_Task objective_: Take the line containing "Task: Select the" and every line below it through the end of the entries, and output them verbatim, pictures excluded.

--------

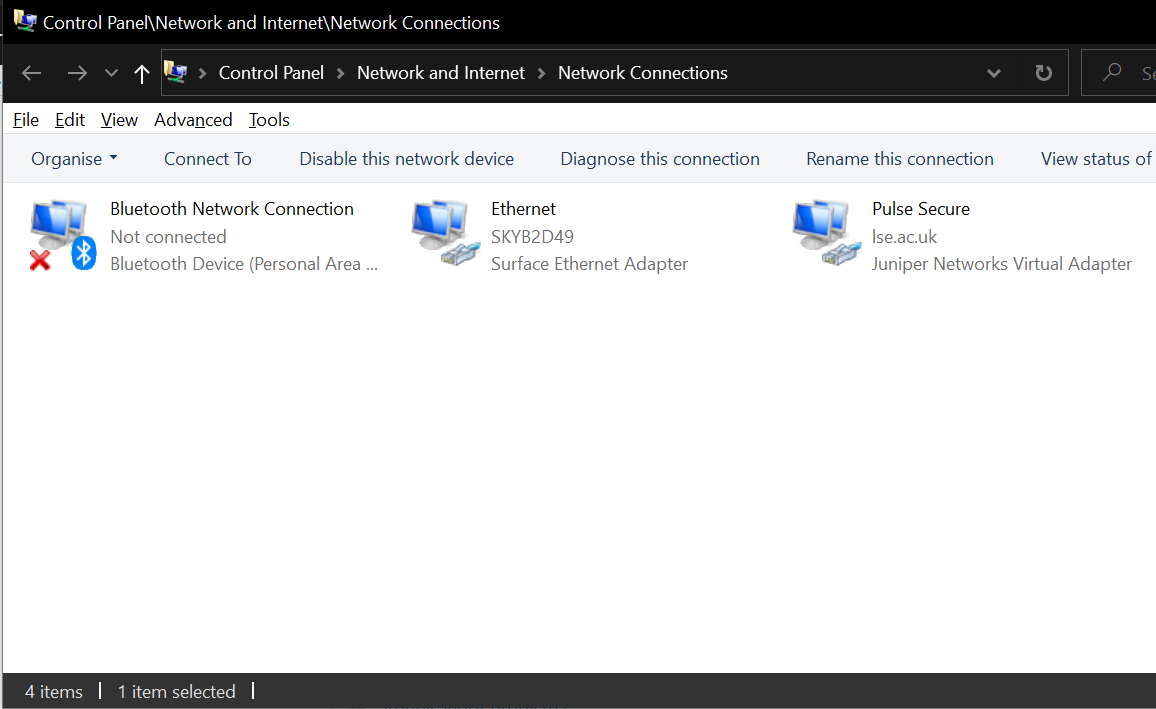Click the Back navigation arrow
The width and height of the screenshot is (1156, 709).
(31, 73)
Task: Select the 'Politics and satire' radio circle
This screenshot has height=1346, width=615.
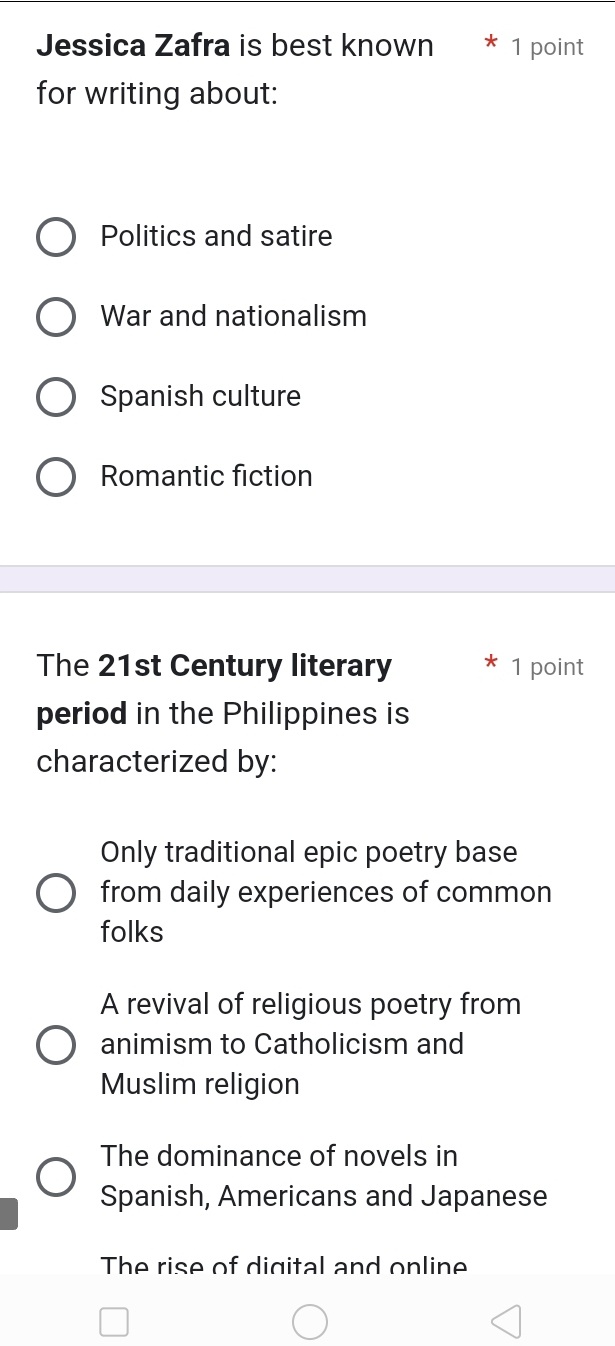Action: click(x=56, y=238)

--------

_Answer to this exercise_:
Task: Select the 'Politics and satire' radio circle
This screenshot has height=1346, width=615.
Action: click(x=56, y=238)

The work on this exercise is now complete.